The main argument of Smolin's theory is that gravity, rather than being a fundamental force, is an emergent phenomenon from the quantum world. He proposes that the fundamental units of reality are not particles, but rather a network of interconnected events or "beables" that give rise to the appearance of space and time.

2. How does Smolin's theory challenge traditional interpretations of quantum mechanics?

Smolin's theory challenges the traditional interpretation of quantum mechanics by suggesting that it is not a complete theory and that there may be a deeper underlying reality that it does not fully explain. He also challenges the idea that space and time are absolute and instead proposes that they are emergent properties of the quantum world.

3. How does Smolin's theory relate to the concept of entanglement?

Smolin's theory suggests that entanglement, the phenomenon in which two particles can affect each other instantaneously regardless of distance, is not a mysterious and unexplained aspect of quantum mechanics. Instead, it is a result of the interconnected nature of the beables that make up reality.

4. What implications does Smolin's theory have for our understanding of gravity?

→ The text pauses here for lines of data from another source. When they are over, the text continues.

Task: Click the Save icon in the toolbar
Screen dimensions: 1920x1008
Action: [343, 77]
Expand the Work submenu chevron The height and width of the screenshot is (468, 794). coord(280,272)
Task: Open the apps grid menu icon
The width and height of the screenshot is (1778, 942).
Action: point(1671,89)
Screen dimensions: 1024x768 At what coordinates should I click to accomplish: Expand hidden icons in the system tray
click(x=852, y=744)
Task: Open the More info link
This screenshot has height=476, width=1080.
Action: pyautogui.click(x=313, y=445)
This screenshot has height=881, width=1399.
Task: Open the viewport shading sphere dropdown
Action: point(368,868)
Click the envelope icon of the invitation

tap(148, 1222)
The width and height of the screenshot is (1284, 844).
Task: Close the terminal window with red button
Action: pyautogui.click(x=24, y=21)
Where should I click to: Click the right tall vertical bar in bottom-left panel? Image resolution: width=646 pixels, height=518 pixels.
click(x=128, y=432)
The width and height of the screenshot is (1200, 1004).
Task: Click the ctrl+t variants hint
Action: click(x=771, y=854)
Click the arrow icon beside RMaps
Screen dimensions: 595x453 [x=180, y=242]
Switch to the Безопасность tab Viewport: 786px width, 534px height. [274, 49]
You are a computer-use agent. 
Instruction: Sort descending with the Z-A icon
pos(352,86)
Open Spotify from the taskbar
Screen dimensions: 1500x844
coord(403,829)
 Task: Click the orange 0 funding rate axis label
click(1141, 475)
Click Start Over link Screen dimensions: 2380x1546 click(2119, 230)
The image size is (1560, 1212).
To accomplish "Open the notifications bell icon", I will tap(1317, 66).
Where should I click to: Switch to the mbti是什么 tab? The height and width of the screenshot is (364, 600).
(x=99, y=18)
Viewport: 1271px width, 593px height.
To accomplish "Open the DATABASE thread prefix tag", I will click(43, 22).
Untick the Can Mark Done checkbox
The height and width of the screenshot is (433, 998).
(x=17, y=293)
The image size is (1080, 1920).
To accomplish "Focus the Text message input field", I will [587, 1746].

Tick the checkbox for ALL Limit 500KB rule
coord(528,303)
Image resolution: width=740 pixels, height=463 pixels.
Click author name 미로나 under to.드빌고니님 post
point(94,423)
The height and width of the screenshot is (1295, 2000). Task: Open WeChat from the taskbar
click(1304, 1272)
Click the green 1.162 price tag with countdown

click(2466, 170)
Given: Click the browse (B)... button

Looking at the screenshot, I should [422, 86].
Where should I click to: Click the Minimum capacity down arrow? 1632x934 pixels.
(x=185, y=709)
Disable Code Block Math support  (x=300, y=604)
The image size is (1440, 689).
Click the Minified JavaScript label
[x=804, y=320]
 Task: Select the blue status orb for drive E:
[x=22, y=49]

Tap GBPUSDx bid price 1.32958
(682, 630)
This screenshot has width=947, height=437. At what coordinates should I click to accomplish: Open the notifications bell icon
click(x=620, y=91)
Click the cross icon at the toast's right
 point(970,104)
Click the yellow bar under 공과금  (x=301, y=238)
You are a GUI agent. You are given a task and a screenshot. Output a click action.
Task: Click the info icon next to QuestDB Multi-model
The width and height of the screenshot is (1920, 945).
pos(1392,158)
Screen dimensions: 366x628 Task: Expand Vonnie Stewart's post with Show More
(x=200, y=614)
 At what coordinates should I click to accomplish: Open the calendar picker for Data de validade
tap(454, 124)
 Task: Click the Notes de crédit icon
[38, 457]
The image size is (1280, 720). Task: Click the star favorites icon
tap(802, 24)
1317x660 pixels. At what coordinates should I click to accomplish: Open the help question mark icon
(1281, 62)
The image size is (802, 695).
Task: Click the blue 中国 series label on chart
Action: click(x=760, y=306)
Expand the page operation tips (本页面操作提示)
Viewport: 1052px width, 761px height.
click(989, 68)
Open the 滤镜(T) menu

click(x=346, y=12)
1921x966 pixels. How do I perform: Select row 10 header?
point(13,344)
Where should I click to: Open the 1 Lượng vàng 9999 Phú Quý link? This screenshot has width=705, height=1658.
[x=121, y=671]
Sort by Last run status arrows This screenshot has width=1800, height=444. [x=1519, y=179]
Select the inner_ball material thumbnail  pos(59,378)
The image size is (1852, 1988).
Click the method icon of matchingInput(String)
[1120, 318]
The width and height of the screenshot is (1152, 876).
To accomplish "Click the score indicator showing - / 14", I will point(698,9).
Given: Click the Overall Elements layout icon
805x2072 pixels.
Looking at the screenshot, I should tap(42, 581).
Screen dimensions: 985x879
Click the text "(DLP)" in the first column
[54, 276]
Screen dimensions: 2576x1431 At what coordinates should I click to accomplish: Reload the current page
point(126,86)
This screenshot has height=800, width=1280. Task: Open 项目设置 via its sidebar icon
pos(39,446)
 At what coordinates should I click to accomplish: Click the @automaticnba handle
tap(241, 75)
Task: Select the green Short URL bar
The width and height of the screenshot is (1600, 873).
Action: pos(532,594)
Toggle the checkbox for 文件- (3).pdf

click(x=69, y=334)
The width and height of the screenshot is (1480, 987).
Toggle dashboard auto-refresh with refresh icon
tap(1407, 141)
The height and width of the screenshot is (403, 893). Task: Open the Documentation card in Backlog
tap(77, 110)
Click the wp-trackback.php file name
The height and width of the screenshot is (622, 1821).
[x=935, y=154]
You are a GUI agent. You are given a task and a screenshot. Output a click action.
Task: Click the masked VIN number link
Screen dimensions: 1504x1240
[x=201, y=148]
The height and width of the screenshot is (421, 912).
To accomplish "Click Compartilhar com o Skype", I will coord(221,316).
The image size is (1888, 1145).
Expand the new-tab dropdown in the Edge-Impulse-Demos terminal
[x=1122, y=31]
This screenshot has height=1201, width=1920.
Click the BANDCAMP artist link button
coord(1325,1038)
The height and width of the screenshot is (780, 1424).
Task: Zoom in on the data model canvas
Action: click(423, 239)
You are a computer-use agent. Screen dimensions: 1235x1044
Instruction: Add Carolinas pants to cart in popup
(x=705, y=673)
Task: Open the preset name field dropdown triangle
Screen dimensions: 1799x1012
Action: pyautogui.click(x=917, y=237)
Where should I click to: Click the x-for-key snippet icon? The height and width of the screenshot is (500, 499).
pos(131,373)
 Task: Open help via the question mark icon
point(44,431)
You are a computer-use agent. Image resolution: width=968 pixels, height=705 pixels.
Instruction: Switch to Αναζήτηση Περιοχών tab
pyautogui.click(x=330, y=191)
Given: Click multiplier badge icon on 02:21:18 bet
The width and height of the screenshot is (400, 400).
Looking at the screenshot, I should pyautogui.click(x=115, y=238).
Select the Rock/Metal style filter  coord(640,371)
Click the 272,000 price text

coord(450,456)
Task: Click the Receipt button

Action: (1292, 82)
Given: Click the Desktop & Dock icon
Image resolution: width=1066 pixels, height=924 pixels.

If Smolin's theory is correct, it would fundamentally change our understanding of gravity. Rather than being a force between masses, gravity would be an emergent property of the interconnected beables. This could potentially lead to a unified theory of physics that combines quantum mechanics and general relativity.

5. What evidence supports or challenges Smolin's "Non-Local Beables" theory?

Smolin's theory is still a controversial and debated topic in the scientific community. Some evidence that supports his theory includes the observed phenomenon of entanglement and the fact that gravity has not yet been successfully integrated with the other fundamental forces in physics. However, there is also evidence that challenges the theory, such as the success of traditional quantum mechanics in predicting and explaining many physical phenomena. Further research and experimentation will be needed to fully evaluate the validity of Smolin's theory.